The inference performance can also be calculated analytically as long as we have the transition matrix, Tji, and the prior, P(0), which we do to generate Figs. 4 and 5. Since we are guessing that the maximally likely state is the correct, the formulas for this are

$$\begin{array}{l}C_{\mathrm{T}} = \mathop {\sum}\limits_j {P_j^{(0)}} {\mathrm{max}}_i(T^t)_{ji}\\ C_{\mathrm{R}} = \mathop {\sum}\limits_j {P_j^{(t)}} {\mathrm{max}}_i(R^t)_{ji}.\end{array}$$
(19)

These formulas give us the expected fraction of times we correcly guess the final state given the initial state (CT), or initial state given the final state (CR). The expression maxi(Tt)ji is the probability that you guess the the final state correctly given that the initial state is i, and the normalized sum simply averages your performance across all possible initial states. The CR equation is analogous, simply substituting the retrodiction probability matrix for the transition matrix.

As expected, the performance obtained via random trials fits CT, CR almost exactly since we are using a large number of trials.

Thermalizing quantum harmonic oscillator

While it would be difficult to analytically solve Eqs. (18) and (9) to find the extremal change in potential, it is a simple matter to calculate it analytically.

For the harmonic oscillator \(V(x) = \frac{1}{2}m\omega x^2\), and \(E_k = (k + \frac{1}{2})\hbar \omega\). The stationary eigenfunctions are \(\psi _k(x) = \frac{1}{{\sqrt {2^kk!} }}\pi ^{ - 1/4}\exp \left( { - \frac{{x^2}}{2}} \right)H_k(x)\) where Hk is the k-th Hermite polynomial, \(H_k(x) = ( - 1)^ke^{x^2}\frac{{d^k}}{{dx^k}}e^{ - x^2}\). As mentioned in the text, we choose the prior distribution to be an equilibrium distribution at a given temperature, \(P_k \propto e^{ - \beta _2E_k}\). Since we can only store finite vectors on a computer, we only track the first n = 30 energy eigenstates, which is enough that the total probability mass (sum of Gibbs factors) the prior misses by truncation would only be <5% of the total probability mass. We take m = ħ = ω = 1 for simplicity. The perturbation matrix η(x) can be calculated numerically—it is a high order (order 60) polynomial in x times \(e^{ - x^2}\)—and substituted into Eq. (9) to get the (negative) extremal potential, U(x). The potential is then normalized by the L2 norm of U, up(x) = U(x)/U where \(\left\| U \right\| = \left( {{\int}_{ - \infty }^\infty U (x)^2{\mkern 1mu} {\mathbf{d}}x} \right)^{1/2}\).

Inference performance for quantum harmonic

We solve for the energy eigenvalues of the harmonic oscillator potential plus the perturbation potentials using the method of shooting.
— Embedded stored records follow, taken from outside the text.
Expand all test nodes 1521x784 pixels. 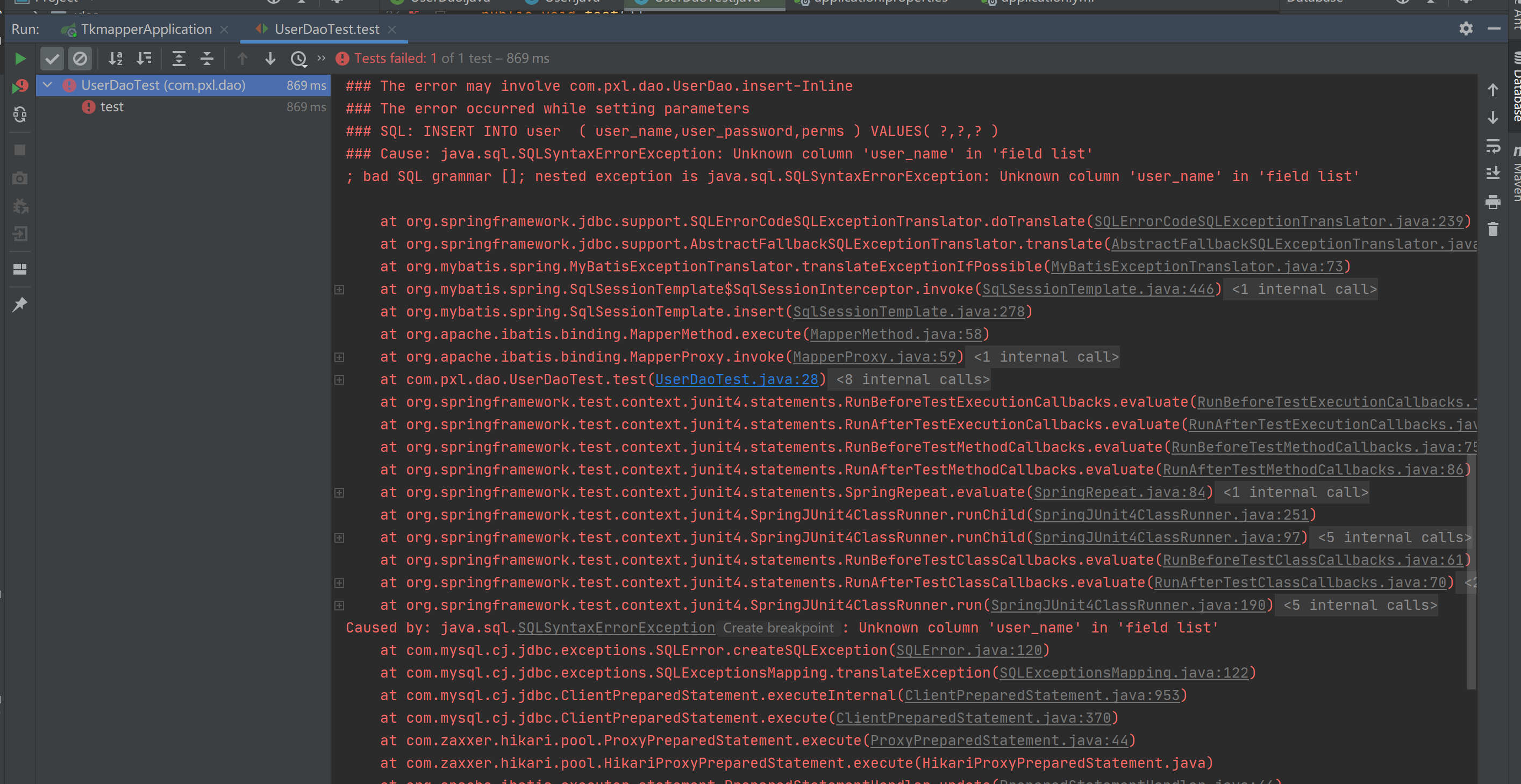[x=178, y=59]
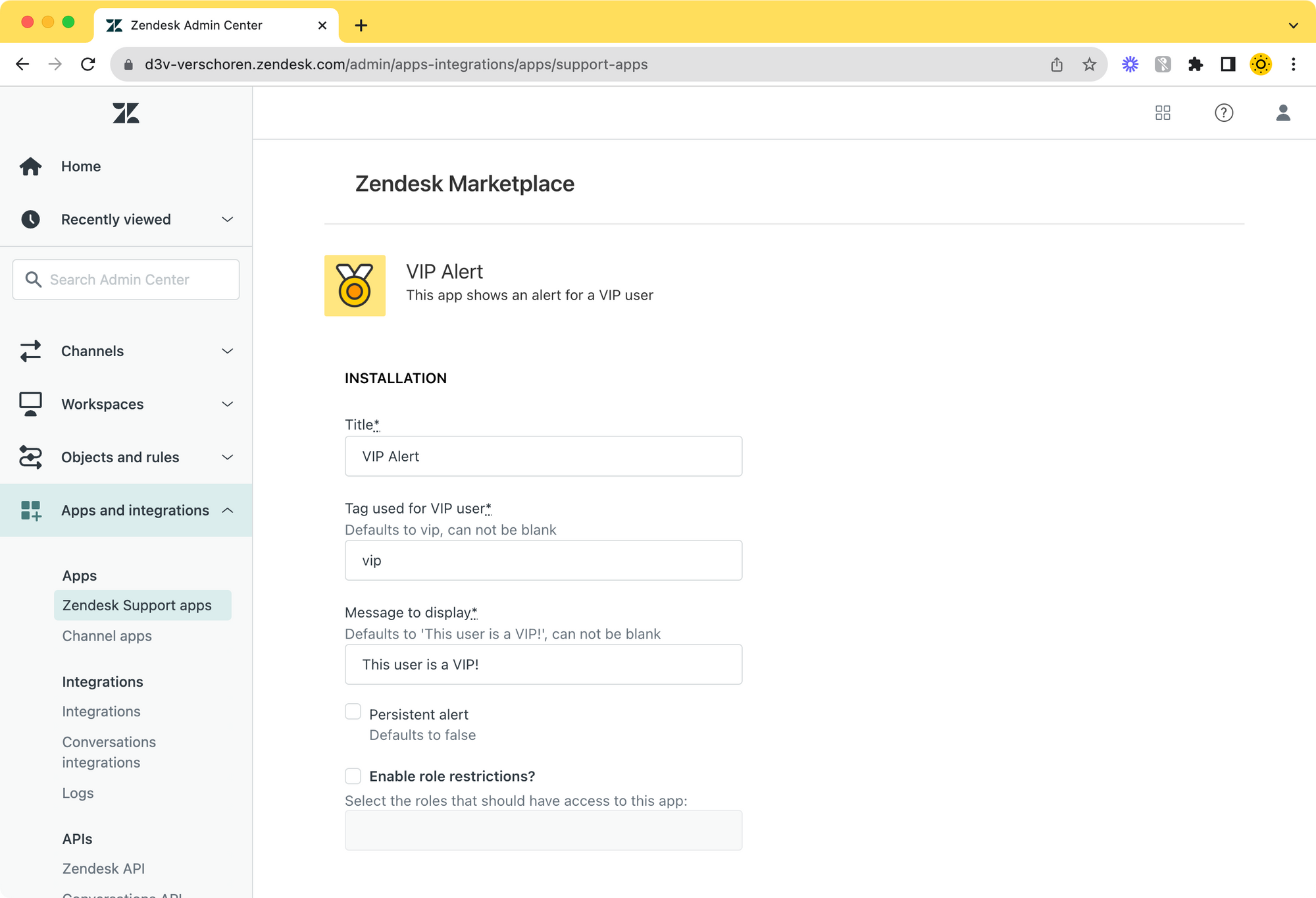Click the Message to display input field
This screenshot has height=898, width=1316.
543,664
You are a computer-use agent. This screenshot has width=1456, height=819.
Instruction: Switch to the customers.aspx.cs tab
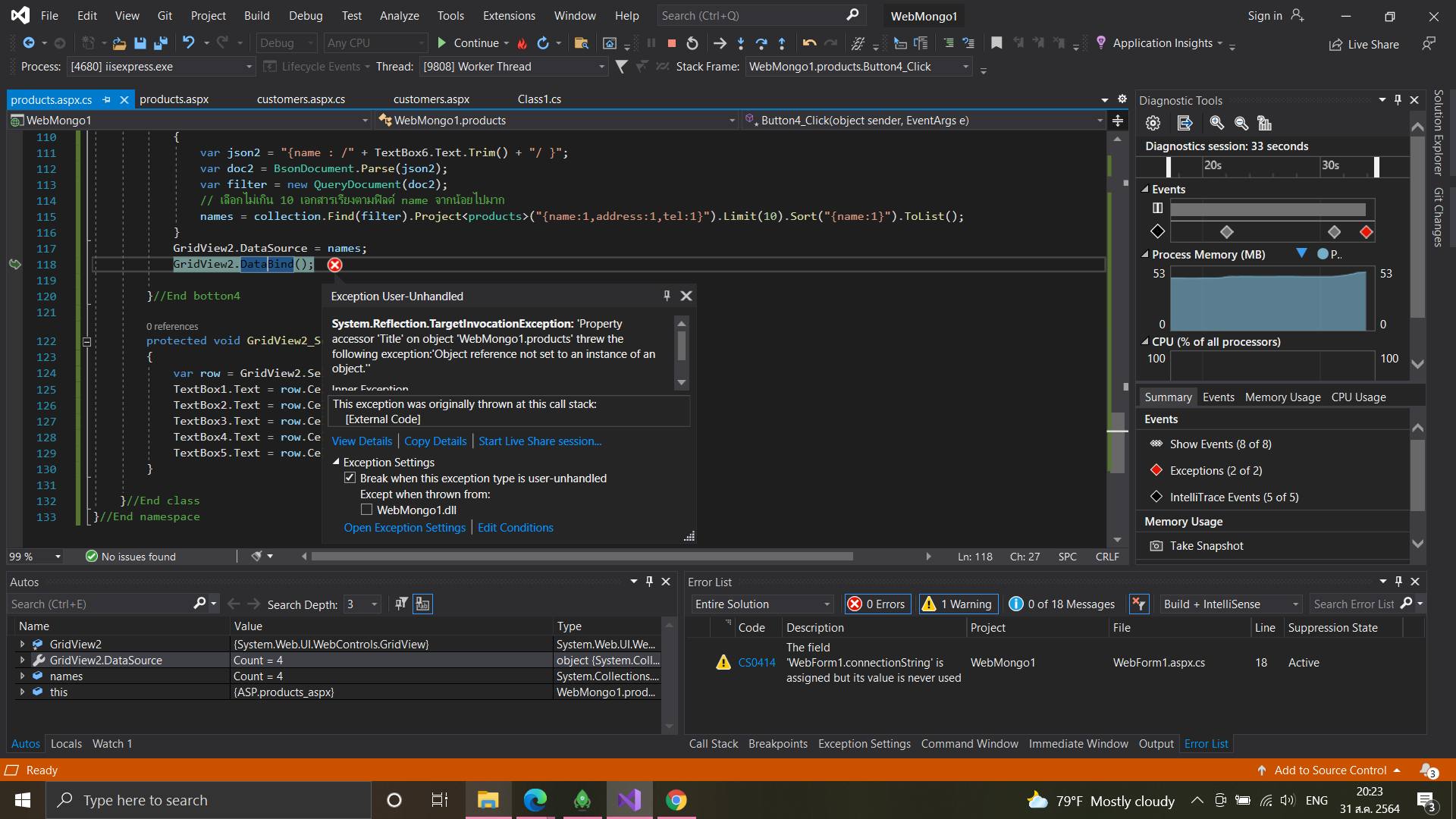[x=301, y=99]
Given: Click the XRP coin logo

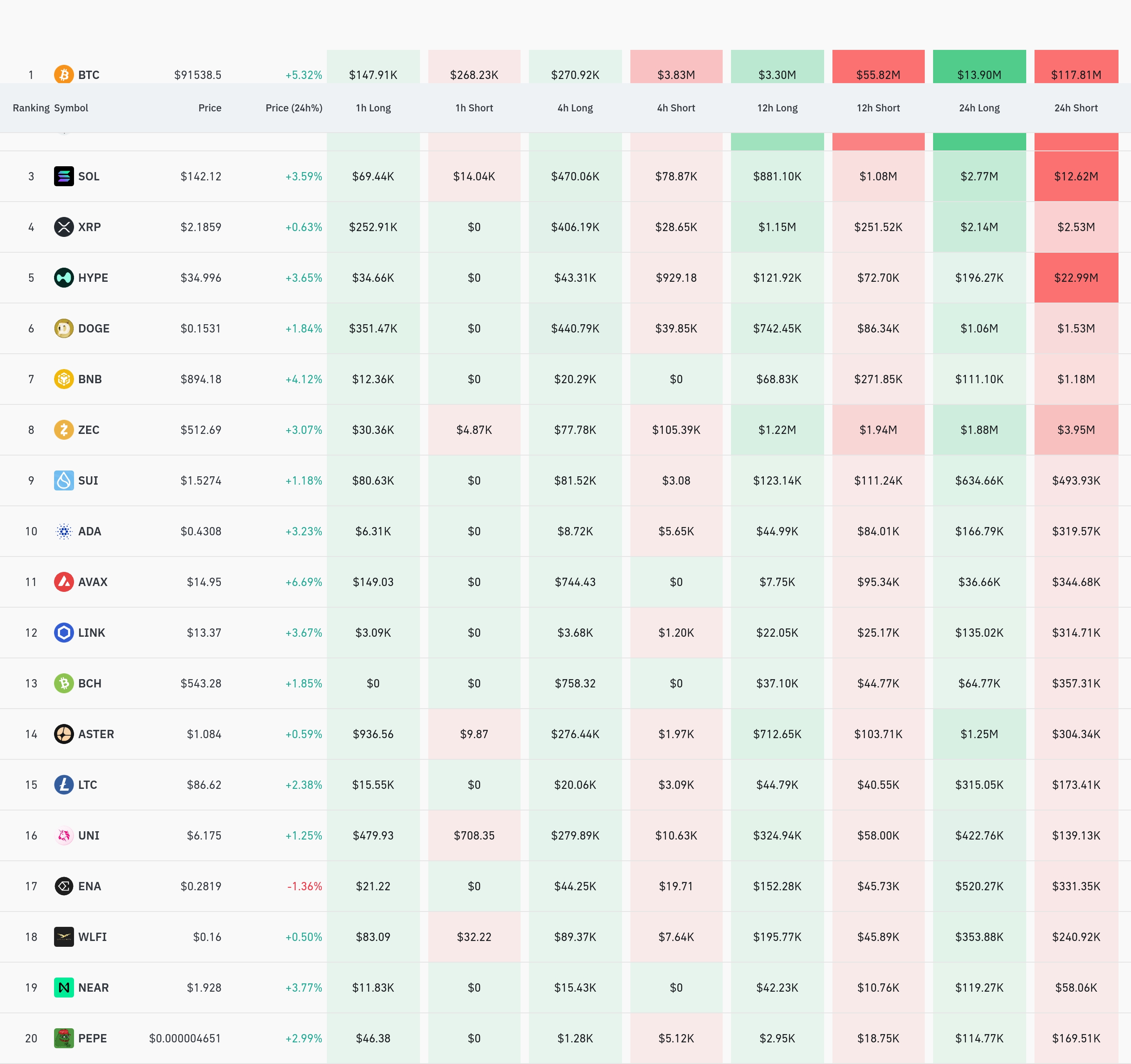Looking at the screenshot, I should (x=64, y=227).
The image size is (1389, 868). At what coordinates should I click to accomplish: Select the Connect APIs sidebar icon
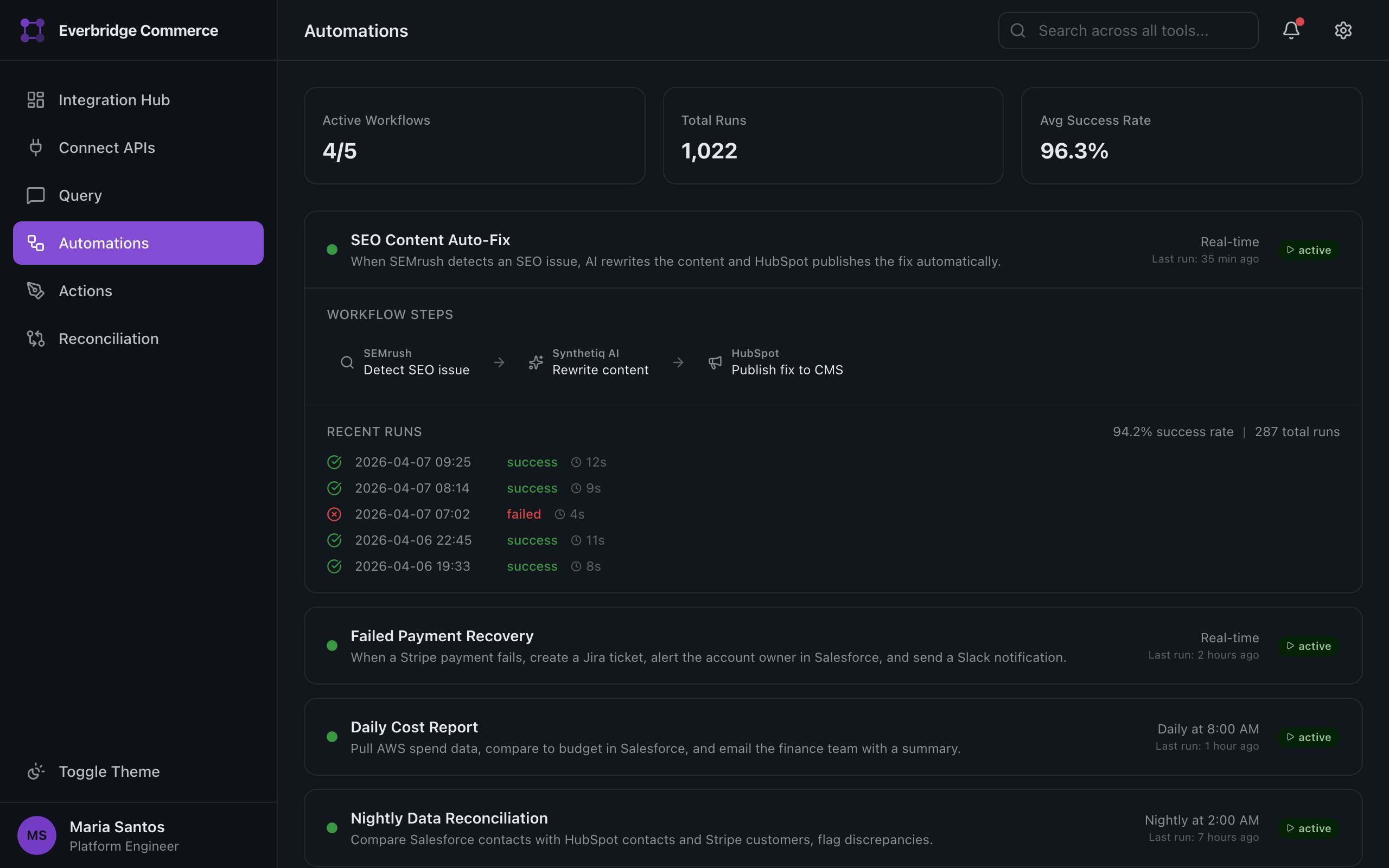coord(36,148)
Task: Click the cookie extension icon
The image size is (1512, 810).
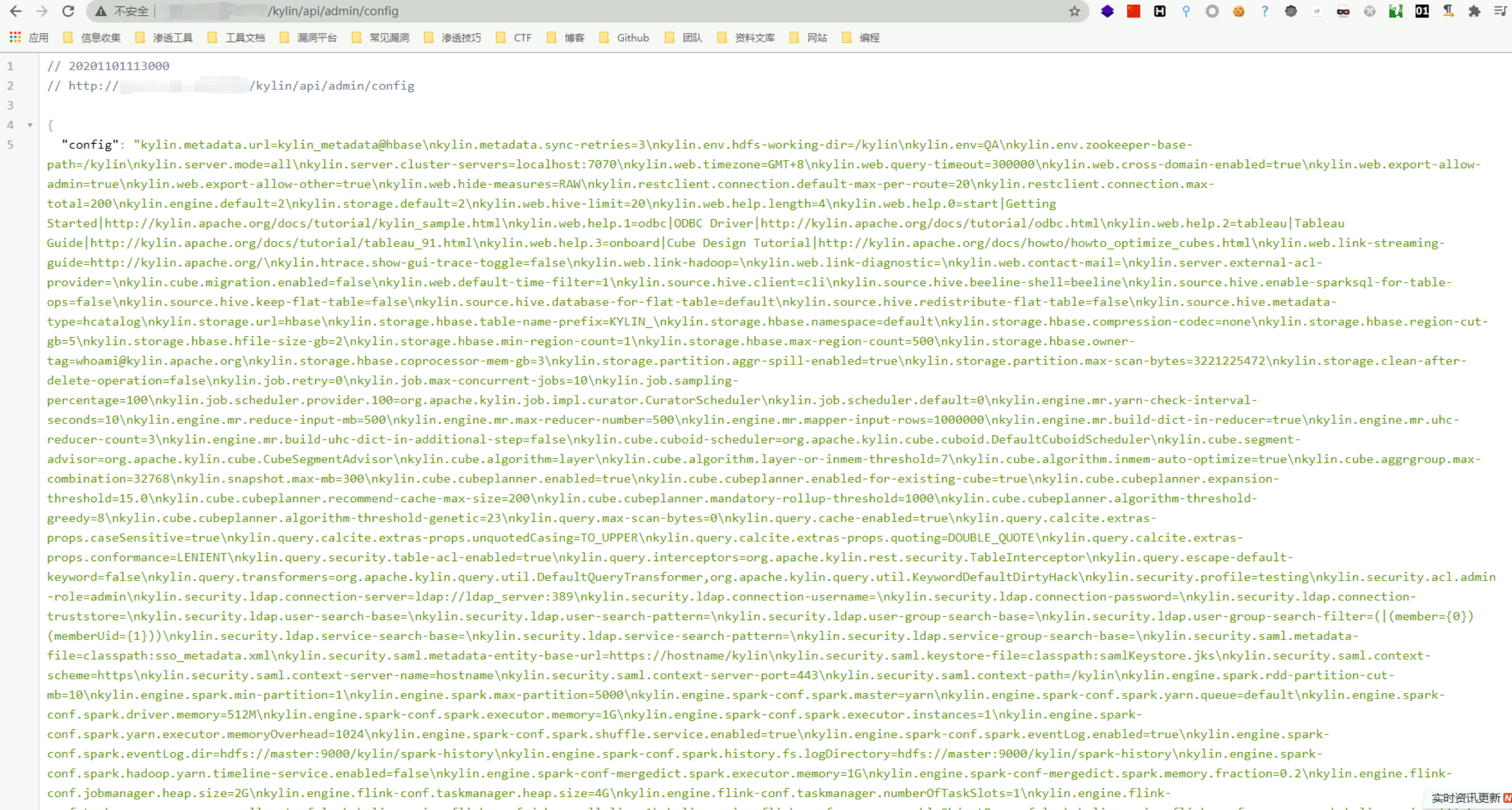Action: [1238, 11]
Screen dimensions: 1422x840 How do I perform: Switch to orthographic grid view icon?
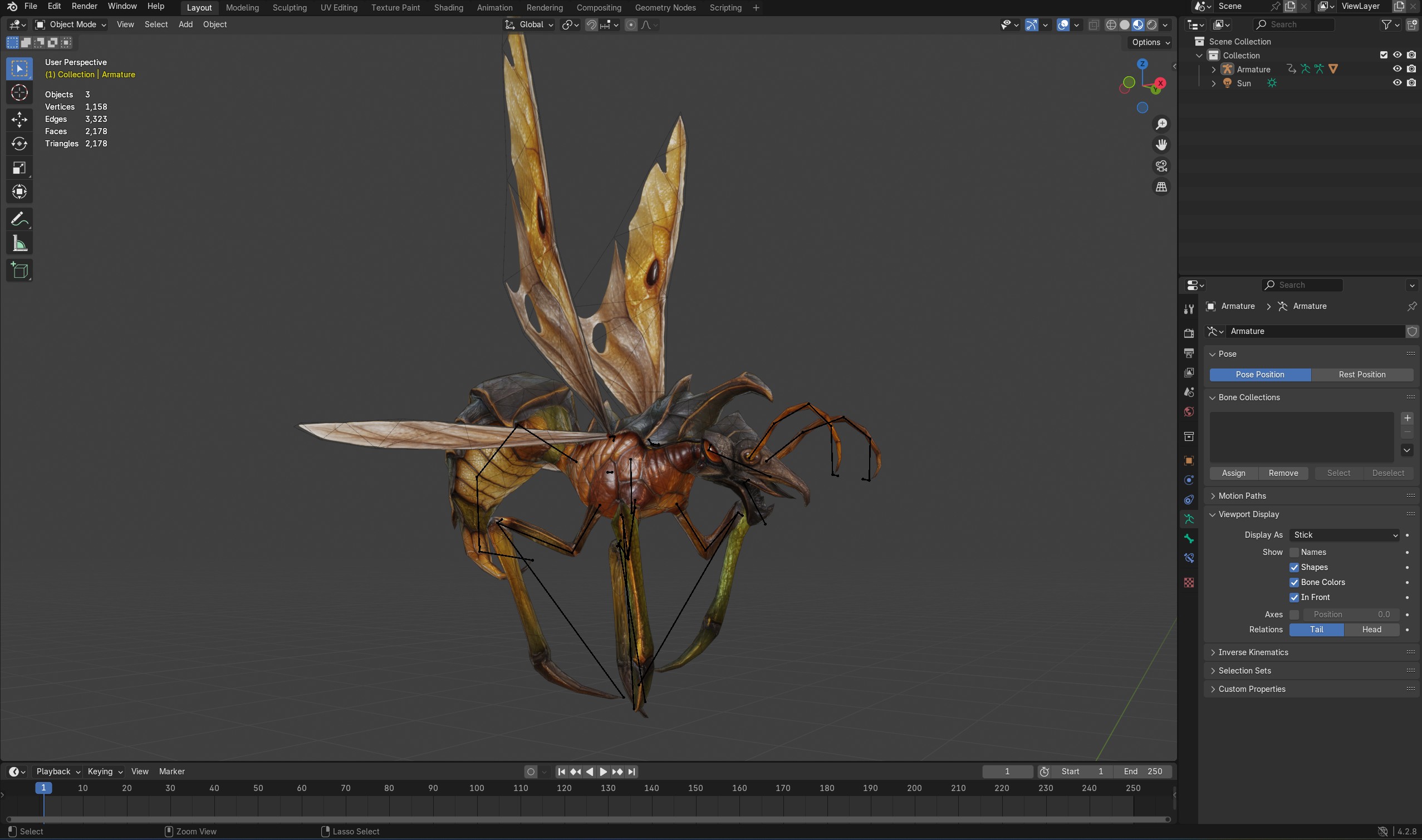1161,187
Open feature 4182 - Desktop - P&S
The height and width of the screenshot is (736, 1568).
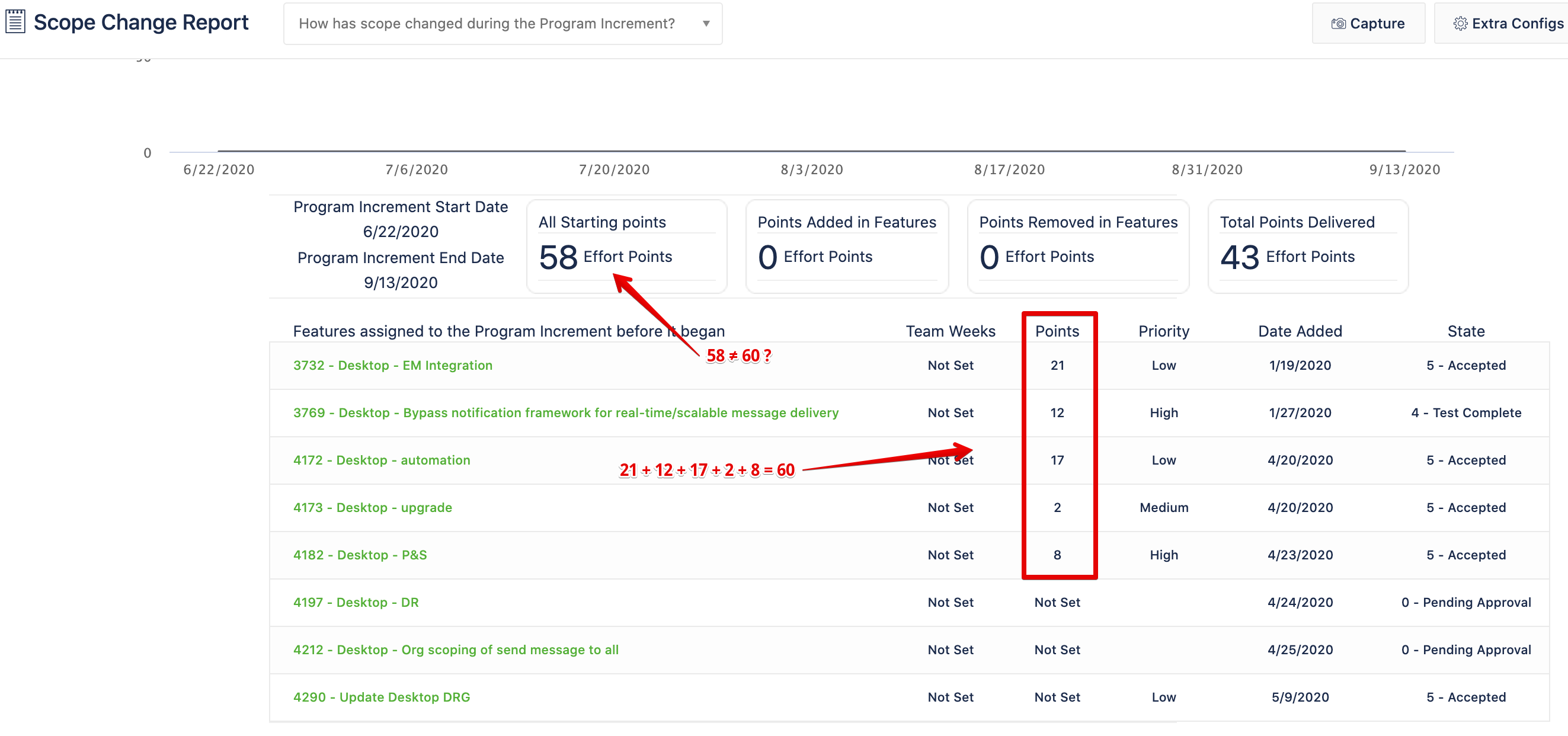(360, 555)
For each up, and for each strength, γ, we numerically solve Schrodinger’s equation for the potential \(\frac{1}{2}m\omega ^2x^2 + \gamma {\mkern 1mu} u_p(x)\) at different energies, Etrial. We pick our shooting point to be far outside our region of interest, at x = 15, and evaluate whether the value of the numerical solution is positive or negative at the shooting point. Near an energy eigenvalue, the sign of ψtrial will be (without loss of generality) <0 for energies a little below the true eigenvalue, and >0 for energies a little above the true eigenvalue. We use the bisection method of root finding to approximate the energy eigenvalue, with as much precision as we want. Our energy eigenvalues are correct up to 10−6.

Once we have found the first n eigenvalues, we compute the transition matrix using Eq. (12), which is determined by the final temperature, and the prior distribution on states, \(P_j^{(0)} = {\mathrm{e}}^{ - \beta _iE_j}/Z\), which is determined by the initial temperature (\(Z = \mathop {\sum}\limits_{j = 1}^n {{\mathrm{e}}^{ - \beta _iE_j}}\)). We then calculate the average percentage of times the final state can be inferred given the initial state after t = 1, 3, 7 steps. We use Eq. (19) to do this.